▶ _Exercise goal_: Reproduce all of the data, making sure that no line differs from the original.

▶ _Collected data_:
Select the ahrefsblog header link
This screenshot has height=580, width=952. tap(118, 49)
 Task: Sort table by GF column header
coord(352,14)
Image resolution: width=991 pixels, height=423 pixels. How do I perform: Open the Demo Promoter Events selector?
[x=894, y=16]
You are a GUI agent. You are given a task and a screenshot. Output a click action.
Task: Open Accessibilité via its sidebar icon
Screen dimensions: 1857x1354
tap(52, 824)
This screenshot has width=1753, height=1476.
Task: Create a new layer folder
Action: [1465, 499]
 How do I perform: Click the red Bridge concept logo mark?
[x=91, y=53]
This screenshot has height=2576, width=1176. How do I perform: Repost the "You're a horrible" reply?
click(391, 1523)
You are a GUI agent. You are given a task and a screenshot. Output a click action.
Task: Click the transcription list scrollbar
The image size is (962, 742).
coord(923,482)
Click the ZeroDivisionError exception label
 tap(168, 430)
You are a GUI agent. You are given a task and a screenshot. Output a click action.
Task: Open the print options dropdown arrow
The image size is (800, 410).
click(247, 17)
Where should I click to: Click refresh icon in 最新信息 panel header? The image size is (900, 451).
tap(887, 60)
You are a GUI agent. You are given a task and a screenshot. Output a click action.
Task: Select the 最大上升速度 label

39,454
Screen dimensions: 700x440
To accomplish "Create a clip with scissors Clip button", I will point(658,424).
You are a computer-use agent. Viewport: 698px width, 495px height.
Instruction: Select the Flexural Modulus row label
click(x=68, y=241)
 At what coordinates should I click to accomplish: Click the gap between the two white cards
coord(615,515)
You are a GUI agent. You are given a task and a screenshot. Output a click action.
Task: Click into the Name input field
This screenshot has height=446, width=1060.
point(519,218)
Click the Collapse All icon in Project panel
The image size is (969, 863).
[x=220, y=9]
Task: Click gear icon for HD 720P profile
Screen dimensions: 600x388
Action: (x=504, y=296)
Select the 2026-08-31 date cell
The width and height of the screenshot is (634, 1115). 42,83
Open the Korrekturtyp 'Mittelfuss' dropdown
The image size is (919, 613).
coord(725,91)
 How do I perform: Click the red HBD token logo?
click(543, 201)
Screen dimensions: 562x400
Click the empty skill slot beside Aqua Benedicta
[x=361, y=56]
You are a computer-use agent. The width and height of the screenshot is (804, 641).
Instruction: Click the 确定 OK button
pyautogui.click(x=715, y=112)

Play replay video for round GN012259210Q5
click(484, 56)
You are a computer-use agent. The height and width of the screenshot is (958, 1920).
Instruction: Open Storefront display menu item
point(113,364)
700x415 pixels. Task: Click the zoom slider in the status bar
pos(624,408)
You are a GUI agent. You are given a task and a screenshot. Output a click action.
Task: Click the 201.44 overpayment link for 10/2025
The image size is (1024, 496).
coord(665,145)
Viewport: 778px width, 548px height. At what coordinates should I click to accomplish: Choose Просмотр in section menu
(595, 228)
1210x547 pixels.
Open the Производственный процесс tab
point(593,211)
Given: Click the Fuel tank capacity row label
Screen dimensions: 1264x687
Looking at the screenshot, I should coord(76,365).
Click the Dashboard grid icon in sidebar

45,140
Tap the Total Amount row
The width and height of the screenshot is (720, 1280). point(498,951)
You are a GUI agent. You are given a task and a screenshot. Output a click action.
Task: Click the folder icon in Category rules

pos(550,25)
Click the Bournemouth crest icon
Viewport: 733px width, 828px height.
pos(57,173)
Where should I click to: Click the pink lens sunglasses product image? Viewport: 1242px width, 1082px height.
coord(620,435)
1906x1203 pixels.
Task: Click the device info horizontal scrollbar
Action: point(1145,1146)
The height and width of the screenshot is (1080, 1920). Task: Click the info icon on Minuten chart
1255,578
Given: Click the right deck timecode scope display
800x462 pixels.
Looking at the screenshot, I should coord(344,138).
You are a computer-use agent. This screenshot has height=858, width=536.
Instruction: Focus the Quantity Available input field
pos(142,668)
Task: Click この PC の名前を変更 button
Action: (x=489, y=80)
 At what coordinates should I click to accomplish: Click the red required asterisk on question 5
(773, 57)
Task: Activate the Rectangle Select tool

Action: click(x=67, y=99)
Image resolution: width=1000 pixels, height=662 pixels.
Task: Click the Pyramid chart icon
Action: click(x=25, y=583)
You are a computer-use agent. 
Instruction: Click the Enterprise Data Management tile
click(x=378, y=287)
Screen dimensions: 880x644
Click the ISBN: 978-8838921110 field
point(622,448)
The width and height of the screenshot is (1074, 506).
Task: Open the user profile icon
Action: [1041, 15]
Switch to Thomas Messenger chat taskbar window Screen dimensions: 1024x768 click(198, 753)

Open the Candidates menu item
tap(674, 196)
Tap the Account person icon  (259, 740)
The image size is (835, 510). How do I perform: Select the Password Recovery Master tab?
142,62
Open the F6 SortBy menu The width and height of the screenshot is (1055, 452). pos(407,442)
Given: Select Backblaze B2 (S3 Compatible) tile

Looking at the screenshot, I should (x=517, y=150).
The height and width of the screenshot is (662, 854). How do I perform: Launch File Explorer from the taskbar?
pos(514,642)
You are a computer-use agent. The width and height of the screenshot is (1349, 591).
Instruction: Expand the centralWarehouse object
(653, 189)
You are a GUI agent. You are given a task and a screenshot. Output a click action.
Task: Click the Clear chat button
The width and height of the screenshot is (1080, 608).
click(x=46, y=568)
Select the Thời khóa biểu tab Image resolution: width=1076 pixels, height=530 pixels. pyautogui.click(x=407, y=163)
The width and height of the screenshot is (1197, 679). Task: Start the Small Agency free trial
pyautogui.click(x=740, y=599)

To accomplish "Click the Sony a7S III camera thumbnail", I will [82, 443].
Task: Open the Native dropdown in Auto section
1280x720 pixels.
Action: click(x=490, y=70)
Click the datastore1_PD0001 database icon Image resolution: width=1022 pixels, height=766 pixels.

▶ _Reply_:
Select the ahrefsblog header link
This screenshot has height=580, width=952. tap(118, 49)
 Task: Sort table by GF column header
coord(352,14)
Image resolution: width=991 pixels, height=423 pixels. How do I perform: Open the Demo Promoter Events selector?
[x=894, y=16]
You are a GUI agent. You are given a task and a screenshot. Output a click action.
Task: Open Accessibilité via its sidebar icon
Screen dimensions: 1857x1354
tap(52, 824)
This screenshot has width=1753, height=1476.
Task: Create a new layer folder
Action: [1465, 499]
 How do I perform: Click the red Bridge concept logo mark?
[x=91, y=53]
This screenshot has height=2576, width=1176. How do I perform: Repost the "You're a horrible" reply?
click(391, 1523)
You are a GUI agent. You are given a task and a screenshot. Output a click action.
Task: Click the transcription list scrollbar
The image size is (962, 742).
coord(923,482)
Click the ZeroDivisionError exception label
 tap(168, 430)
You are a GUI agent. You are given a task and a screenshot. Output a click action.
Task: Open the print options dropdown arrow
The image size is (800, 410).
click(247, 17)
Where should I click to: Click refresh icon in 最新信息 panel header? The image size is (900, 451).
tap(887, 60)
You are a GUI agent. You are given a task and a screenshot. Output a click action.
Task: Select the 最大上升速度 label

39,454
Screen dimensions: 700x440
To accomplish "Create a clip with scissors Clip button", I will point(658,424).
You are a computer-use agent. Viewport: 698px width, 495px height.
Instruction: Select the Flexural Modulus row label
click(x=68, y=241)
 At what coordinates should I click to accomplish: Click the gap between the two white cards
coord(615,515)
You are a GUI agent. You are given a task and a screenshot. Output a click action.
Task: Click into the Name input field
This screenshot has height=446, width=1060.
point(519,218)
Click the Collapse All icon in Project panel
The image size is (969, 863).
[x=220, y=9]
Task: Click gear icon for HD 720P profile
Screen dimensions: 600x388
Action: (x=504, y=296)
Select the 2026-08-31 date cell
The width and height of the screenshot is (634, 1115). 42,83
Open the Korrekturtyp 'Mittelfuss' dropdown
The image size is (919, 613).
coord(725,91)
 How do I perform: Click the red HBD token logo?
click(543, 201)
Screen dimensions: 562x400
Click the empty skill slot beside Aqua Benedicta
[x=361, y=56]
You are a computer-use agent. The width and height of the screenshot is (804, 641).
Instruction: Click the 确定 OK button
pyautogui.click(x=715, y=112)

Play replay video for round GN012259210Q5
click(484, 56)
You are a computer-use agent. The height and width of the screenshot is (958, 1920).
Instruction: Open Storefront display menu item
point(113,364)
700x415 pixels. Task: Click the zoom slider in the status bar
pos(624,408)
You are a GUI agent. You are given a task and a screenshot. Output a click action.
Task: Click the 201.44 overpayment link for 10/2025
The image size is (1024, 496).
coord(665,145)
Viewport: 778px width, 548px height. At what coordinates should I click to accomplish: Choose Просмотр in section menu
(595, 228)
1210x547 pixels.
Open the Производственный процесс tab
point(593,211)
Given: Click the Fuel tank capacity row label
Screen dimensions: 1264x687
Looking at the screenshot, I should coord(76,365).
Click the Dashboard grid icon in sidebar

45,140
Tap the Total Amount row
The width and height of the screenshot is (720, 1280). point(498,951)
You are a GUI agent. You are given a task and a screenshot. Output a click action.
Task: Click the folder icon in Category rules

pos(550,25)
Click the Bournemouth crest icon
Viewport: 733px width, 828px height.
pos(57,173)
Where should I click to: Click the pink lens sunglasses product image? Viewport: 1242px width, 1082px height.
coord(620,435)
1906x1203 pixels.
Task: Click the device info horizontal scrollbar
Action: point(1145,1146)
The height and width of the screenshot is (1080, 1920). Task: Click the info icon on Minuten chart
1255,578
Given: Click the right deck timecode scope display
800x462 pixels.
Looking at the screenshot, I should coord(344,138).
You are a computer-use agent. This screenshot has height=858, width=536.
Instruction: Focus the Quantity Available input field
pos(142,668)
Task: Click この PC の名前を変更 button
Action: (x=489, y=80)
 At what coordinates should I click to accomplish: Click the red required asterisk on question 5
(773, 57)
Task: Activate the Rectangle Select tool

Action: click(x=67, y=99)
Image resolution: width=1000 pixels, height=662 pixels.
Task: Click the Pyramid chart icon
Action: click(x=25, y=583)
You are a computer-use agent. 
Instruction: Click the Enterprise Data Management tile
click(x=378, y=287)
Screen dimensions: 880x644
Click the ISBN: 978-8838921110 field
point(622,448)
The width and height of the screenshot is (1074, 506).
Task: Open the user profile icon
Action: [1041, 15]
Switch to Thomas Messenger chat taskbar window Screen dimensions: 1024x768 click(198, 753)

Open the Candidates menu item
tap(674, 196)
Tap the Account person icon  (259, 740)
The image size is (835, 510). How do I perform: Select the Password Recovery Master tab?
142,62
Open the F6 SortBy menu The width and height of the screenshot is (1055, 452). pos(407,442)
Given: Select Backblaze B2 (S3 Compatible) tile

Looking at the screenshot, I should (x=517, y=150).
The height and width of the screenshot is (662, 854). How do I perform: Launch File Explorer from the taskbar?
pos(514,642)
You are a computer-use agent. The width and height of the screenshot is (1349, 591).
Instruction: Expand the centralWarehouse object
(653, 189)
You are a GUI agent. You are given a task and a screenshot. Output a click action.
Task: Click the Clear chat button
The width and height of the screenshot is (1080, 608).
click(x=46, y=568)
Select the Thời khóa biểu tab Image resolution: width=1076 pixels, height=530 pixels. pyautogui.click(x=407, y=163)
The width and height of the screenshot is (1197, 679). Task: Start the Small Agency free trial
pyautogui.click(x=740, y=599)

To accomplish "Click the Sony a7S III camera thumbnail", I will [82, 443].
Task: Open the Native dropdown in Auto section
1280x720 pixels.
Action: click(x=490, y=70)
Click the datastore1_PD0001 database icon Image resolution: width=1022 pixels, height=766 pixels.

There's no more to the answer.